De acordo com o jornalista e professor da Universidade Federal do Pará (UFPA), Manuel Dutra, o jornal impresso está passando por uma situação de estresse diante dessas novas tecnologias da informação: “O fenômeno não é totalmente novo. A televisão e o rádio já vinham furando o impresso, só que de uma forma mais lenta que a internet... O que é novo é o excesso, o volume, a rapidez, a globalidade desse ambiente.”
Então, o que o jornal impresso tem a nos dizer a cada 24 h, já que essas 24 h já estão todas cobertas pelos ambientes digitais? “Olhando a internet e olhando o impresso hoje, não podemos separar uma coisa da outra”, afirma o professor Manuel Dutra. Mesmo sendo coisas distintas, não estão separadas. Estão entrelaçadas e isso pode ser comprovado na produção do texto que vai para o papel, que é feito no ambiente digital. O grande desafio do impresso hoje vai além disto, porque a internet deixa de ser uma mera ferramenta para ser um novo modo de dizer e de mostrar.

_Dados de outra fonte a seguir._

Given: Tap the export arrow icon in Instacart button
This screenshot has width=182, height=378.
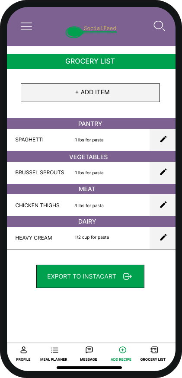Looking at the screenshot, I should (127, 276).
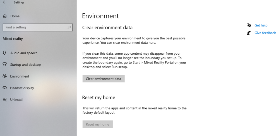Image resolution: width=279 pixels, height=136 pixels.
Task: Open the Give feedback link
Action: click(x=265, y=33)
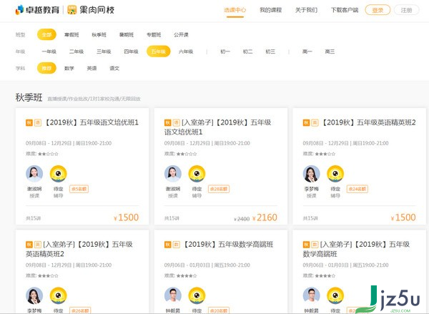This screenshot has width=429, height=314.
Task: Select 六年级 grade filter
Action: pos(186,51)
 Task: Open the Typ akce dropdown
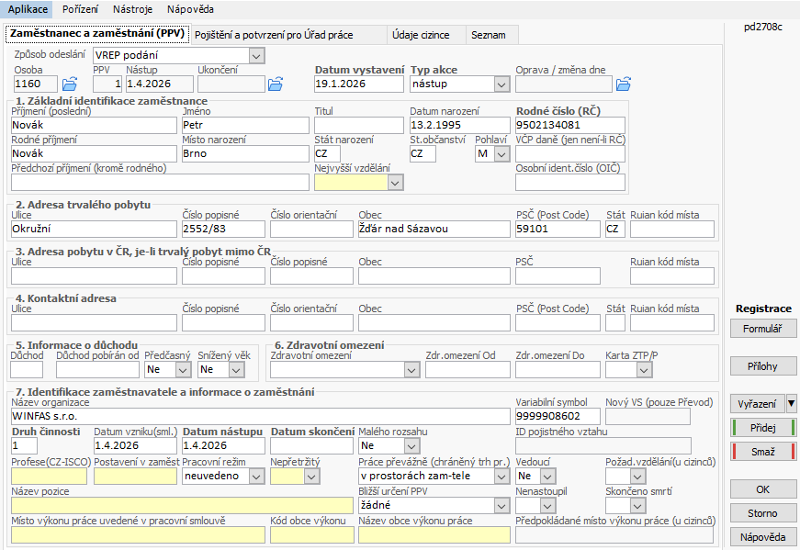501,84
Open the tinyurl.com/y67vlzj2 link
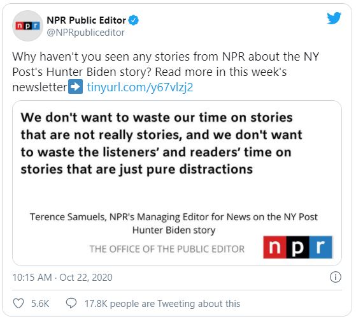The height and width of the screenshot is (321, 356). click(140, 87)
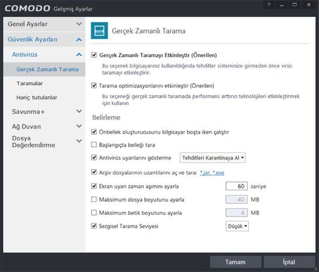Uncheck Tarama optimizasyonlarını etkinleştir option

94,85
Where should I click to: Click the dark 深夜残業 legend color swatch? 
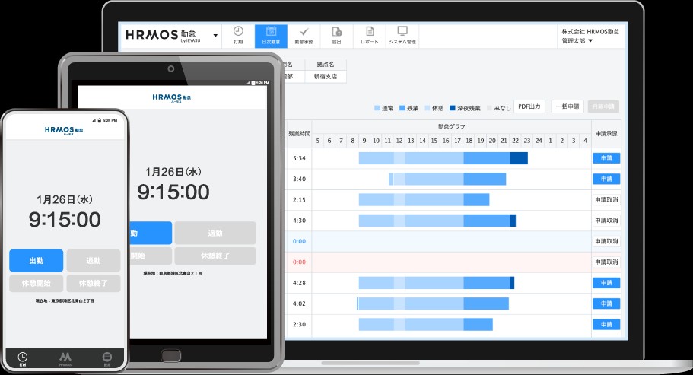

“O produto impresso continua da forma tradicional, folhas de papel impressas que você vai virando com a mão, lambendo a ponta do dedo... Mas como produto, ele foi produzido também dentro de um ambiente digitalizado. Então, a lógica do digital está permeando o impresso... O desafio do jornalismo impresso está na linguagem a ser adotada por ele”, explica o professor.
Alternativas
Há uma espécie de consenso no meio científico de que o impresso, para sobreviver, tem que dar ênfase a duas vertentes de textos, de conjuntos informativos. Primeiro: a interpretação, a reflexão sobre aquilo que já foi dito nas últimas 24 h e que o jornal não vai dar porque não é mais novidade. Um jornalismo eminentemente interpretativo que reflita, que explique, que interprete: “Isso está começando a ser o novo jornalismo e um novo jornalismo, obviamente, vai exigir um novo jornalista... Um jornalista capaz de interpretar, e quem interpreta é alguém que tem cultura geral, que é bem informado e que é capaz de ajudar o leitor a formar o seu próprio juízo sobre os acontecimentos.”, afirma o professor.
Uma outra alternativa é a matéria exclusiva. Aquilo que nenhuma mídia noticiou. Entretanto, segundo Manuel Dutra, isso exige muito e não só do jornalista: “a empresa terá que ter jornalistas de tempo integral, bem pagos, bem preparados, que possam elaborar pautas, observar os acontecimentos e encontrar nesses acontecimentos uma angulação totalmente nova.”